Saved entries

○ ○ ○ ○ ○ ○ ○

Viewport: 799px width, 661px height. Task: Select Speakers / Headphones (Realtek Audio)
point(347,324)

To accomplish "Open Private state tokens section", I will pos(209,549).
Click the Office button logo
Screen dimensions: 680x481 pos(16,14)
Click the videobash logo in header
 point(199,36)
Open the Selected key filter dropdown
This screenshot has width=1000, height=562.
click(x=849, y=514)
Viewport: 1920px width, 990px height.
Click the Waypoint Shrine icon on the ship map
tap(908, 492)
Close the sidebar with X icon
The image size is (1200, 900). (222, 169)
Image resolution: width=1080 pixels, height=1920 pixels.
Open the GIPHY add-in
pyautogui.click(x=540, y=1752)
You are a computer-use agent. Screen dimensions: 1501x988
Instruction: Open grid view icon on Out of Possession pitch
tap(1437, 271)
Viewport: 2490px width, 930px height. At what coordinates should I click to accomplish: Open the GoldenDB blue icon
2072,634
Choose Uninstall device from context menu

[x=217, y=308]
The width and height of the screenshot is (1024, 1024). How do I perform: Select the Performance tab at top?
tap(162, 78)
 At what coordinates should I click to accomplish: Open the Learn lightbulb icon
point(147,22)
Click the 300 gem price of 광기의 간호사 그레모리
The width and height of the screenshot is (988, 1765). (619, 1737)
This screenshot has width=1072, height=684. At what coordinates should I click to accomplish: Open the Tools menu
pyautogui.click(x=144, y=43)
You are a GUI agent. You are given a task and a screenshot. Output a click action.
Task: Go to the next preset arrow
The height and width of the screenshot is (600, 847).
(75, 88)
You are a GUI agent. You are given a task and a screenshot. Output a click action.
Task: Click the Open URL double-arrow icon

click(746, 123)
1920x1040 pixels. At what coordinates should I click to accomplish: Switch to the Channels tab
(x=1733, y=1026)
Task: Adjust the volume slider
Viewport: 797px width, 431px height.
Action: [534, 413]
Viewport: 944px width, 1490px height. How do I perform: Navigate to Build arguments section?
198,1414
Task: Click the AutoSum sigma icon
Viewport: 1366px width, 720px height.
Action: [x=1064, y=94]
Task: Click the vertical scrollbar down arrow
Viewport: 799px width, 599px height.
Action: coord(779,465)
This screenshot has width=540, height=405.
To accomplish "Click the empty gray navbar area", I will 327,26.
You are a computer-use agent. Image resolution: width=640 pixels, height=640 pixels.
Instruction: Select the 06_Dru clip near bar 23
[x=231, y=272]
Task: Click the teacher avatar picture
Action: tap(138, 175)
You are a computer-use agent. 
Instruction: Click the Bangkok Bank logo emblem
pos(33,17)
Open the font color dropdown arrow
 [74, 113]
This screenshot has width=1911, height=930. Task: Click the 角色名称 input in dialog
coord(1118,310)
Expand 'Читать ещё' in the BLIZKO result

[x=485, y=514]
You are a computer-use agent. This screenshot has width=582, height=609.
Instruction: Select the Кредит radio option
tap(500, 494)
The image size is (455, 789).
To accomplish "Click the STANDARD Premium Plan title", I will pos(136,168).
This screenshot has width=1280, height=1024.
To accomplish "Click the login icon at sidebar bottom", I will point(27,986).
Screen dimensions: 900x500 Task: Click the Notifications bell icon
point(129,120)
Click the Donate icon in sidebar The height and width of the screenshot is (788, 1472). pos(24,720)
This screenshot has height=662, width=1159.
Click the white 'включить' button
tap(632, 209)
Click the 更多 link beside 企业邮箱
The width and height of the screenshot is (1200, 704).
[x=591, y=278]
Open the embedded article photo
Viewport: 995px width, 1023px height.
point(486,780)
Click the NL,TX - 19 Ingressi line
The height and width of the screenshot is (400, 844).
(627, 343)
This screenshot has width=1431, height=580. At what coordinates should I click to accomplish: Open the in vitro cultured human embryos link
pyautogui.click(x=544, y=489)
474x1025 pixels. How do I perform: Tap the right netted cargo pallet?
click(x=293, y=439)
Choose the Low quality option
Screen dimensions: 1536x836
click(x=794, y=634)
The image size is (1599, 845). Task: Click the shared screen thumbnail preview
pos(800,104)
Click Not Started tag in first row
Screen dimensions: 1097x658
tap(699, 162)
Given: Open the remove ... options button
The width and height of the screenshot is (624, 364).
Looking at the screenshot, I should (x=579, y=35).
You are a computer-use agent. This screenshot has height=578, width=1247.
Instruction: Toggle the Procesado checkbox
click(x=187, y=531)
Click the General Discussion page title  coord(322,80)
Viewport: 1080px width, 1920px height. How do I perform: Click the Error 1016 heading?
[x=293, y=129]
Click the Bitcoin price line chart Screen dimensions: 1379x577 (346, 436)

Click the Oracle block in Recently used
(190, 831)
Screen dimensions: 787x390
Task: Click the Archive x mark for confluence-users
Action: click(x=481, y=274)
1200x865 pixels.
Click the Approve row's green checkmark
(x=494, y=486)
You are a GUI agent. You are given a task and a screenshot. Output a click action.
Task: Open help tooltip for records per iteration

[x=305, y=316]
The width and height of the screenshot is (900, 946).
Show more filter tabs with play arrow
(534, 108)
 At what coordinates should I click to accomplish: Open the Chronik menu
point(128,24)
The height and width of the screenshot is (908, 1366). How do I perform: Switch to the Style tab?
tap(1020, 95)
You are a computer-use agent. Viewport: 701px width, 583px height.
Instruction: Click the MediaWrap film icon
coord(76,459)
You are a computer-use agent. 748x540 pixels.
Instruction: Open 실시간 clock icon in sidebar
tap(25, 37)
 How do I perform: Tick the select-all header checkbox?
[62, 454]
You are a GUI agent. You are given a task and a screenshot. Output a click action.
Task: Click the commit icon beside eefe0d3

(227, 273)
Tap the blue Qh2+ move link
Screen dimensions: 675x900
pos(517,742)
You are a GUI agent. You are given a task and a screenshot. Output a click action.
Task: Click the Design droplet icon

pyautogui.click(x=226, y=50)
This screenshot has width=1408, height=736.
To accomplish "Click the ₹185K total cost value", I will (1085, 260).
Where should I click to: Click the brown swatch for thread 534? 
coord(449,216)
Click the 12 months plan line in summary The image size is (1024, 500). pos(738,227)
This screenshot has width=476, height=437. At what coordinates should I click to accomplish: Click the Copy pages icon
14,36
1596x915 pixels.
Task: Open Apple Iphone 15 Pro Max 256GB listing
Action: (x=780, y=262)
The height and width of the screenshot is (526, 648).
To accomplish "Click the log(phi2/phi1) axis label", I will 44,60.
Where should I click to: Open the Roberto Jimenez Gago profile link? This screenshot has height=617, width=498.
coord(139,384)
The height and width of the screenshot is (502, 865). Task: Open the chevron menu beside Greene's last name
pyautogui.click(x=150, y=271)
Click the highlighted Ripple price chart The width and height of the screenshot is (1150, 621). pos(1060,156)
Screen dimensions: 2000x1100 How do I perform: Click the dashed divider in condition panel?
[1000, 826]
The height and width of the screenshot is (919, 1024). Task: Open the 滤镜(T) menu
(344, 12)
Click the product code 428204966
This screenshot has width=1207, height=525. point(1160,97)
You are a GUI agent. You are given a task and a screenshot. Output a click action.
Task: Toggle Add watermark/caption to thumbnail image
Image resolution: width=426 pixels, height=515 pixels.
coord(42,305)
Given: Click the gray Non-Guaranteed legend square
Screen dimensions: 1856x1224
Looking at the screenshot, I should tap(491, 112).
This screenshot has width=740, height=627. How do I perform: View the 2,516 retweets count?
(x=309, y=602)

○ ○ ○ ○ ○ ○ ○

Problem statement: Take the entries above and transcribe them in full.

Answer area:
Viewport: 799px width, 661px height. Task: Select Speakers / Headphones (Realtek Audio)
point(347,324)

To accomplish "Open Private state tokens section", I will pos(209,549).
Click the Office button logo
Screen dimensions: 680x481 pos(16,14)
Click the videobash logo in header
 point(199,36)
Open the Selected key filter dropdown
This screenshot has width=1000, height=562.
click(x=849, y=514)
Viewport: 1920px width, 990px height.
Click the Waypoint Shrine icon on the ship map
tap(908, 492)
Close the sidebar with X icon
The image size is (1200, 900). (222, 169)
Image resolution: width=1080 pixels, height=1920 pixels.
Open the GIPHY add-in
pyautogui.click(x=540, y=1752)
You are a computer-use agent. Screen dimensions: 1501x988
Instruction: Open grid view icon on Out of Possession pitch
tap(1437, 271)
Viewport: 2490px width, 930px height. At what coordinates should I click to accomplish: Open the GoldenDB blue icon
2072,634
Choose Uninstall device from context menu

[x=217, y=308]
The width and height of the screenshot is (1024, 1024). How do I perform: Select the Performance tab at top?
tap(162, 78)
 At what coordinates should I click to accomplish: Open the Learn lightbulb icon
point(147,22)
Click the 300 gem price of 광기의 간호사 그레모리
The width and height of the screenshot is (988, 1765). (619, 1737)
This screenshot has width=1072, height=684. At what coordinates should I click to accomplish: Open the Tools menu
pyautogui.click(x=144, y=43)
You are a GUI agent. You are given a task and a screenshot. Output a click action.
Task: Go to the next preset arrow
The height and width of the screenshot is (600, 847).
(75, 88)
You are a GUI agent. You are given a task and a screenshot. Output a click action.
Task: Click the Open URL double-arrow icon

click(746, 123)
1920x1040 pixels. At what coordinates should I click to accomplish: Switch to the Channels tab
(x=1733, y=1026)
Task: Adjust the volume slider
Viewport: 797px width, 431px height.
Action: [534, 413]
Viewport: 944px width, 1490px height. How do I perform: Navigate to Build arguments section?
198,1414
Task: Click the AutoSum sigma icon
Viewport: 1366px width, 720px height.
Action: [x=1064, y=94]
Task: Click the vertical scrollbar down arrow
Viewport: 799px width, 599px height.
Action: coord(779,465)
This screenshot has width=540, height=405.
To accomplish "Click the empty gray navbar area", I will 327,26.
You are a computer-use agent. Image resolution: width=640 pixels, height=640 pixels.
Instruction: Select the 06_Dru clip near bar 23
[x=231, y=272]
Task: Click the teacher avatar picture
Action: tap(138, 175)
You are a computer-use agent. 
Instruction: Click the Bangkok Bank logo emblem
pos(33,17)
Open the font color dropdown arrow
 [74, 113]
This screenshot has width=1911, height=930. Task: Click the 角色名称 input in dialog
coord(1118,310)
Expand 'Читать ещё' in the BLIZKO result

[x=485, y=514]
You are a computer-use agent. This screenshot has width=582, height=609.
Instruction: Select the Кредит radio option
tap(500, 494)
The image size is (455, 789).
To accomplish "Click the STANDARD Premium Plan title", I will pos(136,168).
This screenshot has width=1280, height=1024.
To accomplish "Click the login icon at sidebar bottom", I will point(27,986).
Screen dimensions: 900x500 Task: Click the Notifications bell icon
point(129,120)
Click the Donate icon in sidebar The height and width of the screenshot is (788, 1472). pos(24,720)
This screenshot has height=662, width=1159.
Click the white 'включить' button
tap(632, 209)
Click the 更多 link beside 企业邮箱
The width and height of the screenshot is (1200, 704).
[x=591, y=278]
Open the embedded article photo
Viewport: 995px width, 1023px height.
point(486,780)
Click the NL,TX - 19 Ingressi line
The height and width of the screenshot is (400, 844).
(627, 343)
This screenshot has width=1431, height=580. At what coordinates should I click to accomplish: Open the in vitro cultured human embryos link
pyautogui.click(x=544, y=489)
474x1025 pixels. How do I perform: Tap the right netted cargo pallet?
click(x=293, y=439)
Choose the Low quality option
Screen dimensions: 1536x836
click(x=794, y=634)
The image size is (1599, 845). Task: Click the shared screen thumbnail preview
pos(800,104)
Click Not Started tag in first row
Screen dimensions: 1097x658
tap(699, 162)
Given: Open the remove ... options button
The width and height of the screenshot is (624, 364).
Looking at the screenshot, I should (x=579, y=35).
You are a computer-use agent. This screenshot has height=578, width=1247.
Instruction: Toggle the Procesado checkbox
click(x=187, y=531)
Click the General Discussion page title  coord(322,80)
Viewport: 1080px width, 1920px height. How do I perform: Click the Error 1016 heading?
[x=293, y=129]
Click the Bitcoin price line chart Screen dimensions: 1379x577 (346, 436)

Click the Oracle block in Recently used
(190, 831)
Screen dimensions: 787x390
Task: Click the Archive x mark for confluence-users
Action: click(x=481, y=274)
1200x865 pixels.
Click the Approve row's green checkmark
(x=494, y=486)
You are a GUI agent. You are given a task and a screenshot. Output a click action.
Task: Open help tooltip for records per iteration

[x=305, y=316]
The width and height of the screenshot is (900, 946).
Show more filter tabs with play arrow
(534, 108)
 At what coordinates should I click to accomplish: Open the Chronik menu
point(128,24)
The height and width of the screenshot is (908, 1366). How do I perform: Switch to the Style tab?
tap(1020, 95)
You are a computer-use agent. Viewport: 701px width, 583px height.
Instruction: Click the MediaWrap film icon
coord(76,459)
You are a computer-use agent. 748x540 pixels.
Instruction: Open 실시간 clock icon in sidebar
tap(25, 37)
 How do I perform: Tick the select-all header checkbox?
[62, 454]
You are a GUI agent. You are given a task and a screenshot. Output a click action.
Task: Click the commit icon beside eefe0d3

(227, 273)
Tap the blue Qh2+ move link
Screen dimensions: 675x900
pos(517,742)
You are a GUI agent. You are given a task and a screenshot. Output a click action.
Task: Click the Design droplet icon

pyautogui.click(x=226, y=50)
This screenshot has width=1408, height=736.
To accomplish "Click the ₹185K total cost value", I will (1085, 260).
Where should I click to: Click the brown swatch for thread 534? 
coord(449,216)
Click the 12 months plan line in summary The image size is (1024, 500). pos(738,227)
This screenshot has width=476, height=437. At what coordinates should I click to accomplish: Click the Copy pages icon
14,36
1596x915 pixels.
Task: Open Apple Iphone 15 Pro Max 256GB listing
Action: (x=780, y=262)
The height and width of the screenshot is (526, 648).
To accomplish "Click the log(phi2/phi1) axis label", I will 44,60.
Where should I click to: Open the Roberto Jimenez Gago profile link? This screenshot has height=617, width=498.
coord(139,384)
The height and width of the screenshot is (502, 865). Task: Open the chevron menu beside Greene's last name
pyautogui.click(x=150, y=271)
Click the highlighted Ripple price chart The width and height of the screenshot is (1150, 621). pos(1060,156)
Screen dimensions: 2000x1100 How do I perform: Click the dashed divider in condition panel?
[1000, 826]
The height and width of the screenshot is (919, 1024). Task: Open the 滤镜(T) menu
(344, 12)
Click the product code 428204966
This screenshot has width=1207, height=525. point(1160,97)
You are a GUI agent. You are given a task and a screenshot. Output a click action.
Task: Toggle Add watermark/caption to thumbnail image
Image resolution: width=426 pixels, height=515 pixels.
coord(42,305)
Given: Click the gray Non-Guaranteed legend square
Screen dimensions: 1856x1224
Looking at the screenshot, I should tap(491, 112).
This screenshot has width=740, height=627. How do I perform: View the 2,516 retweets count?
(x=309, y=602)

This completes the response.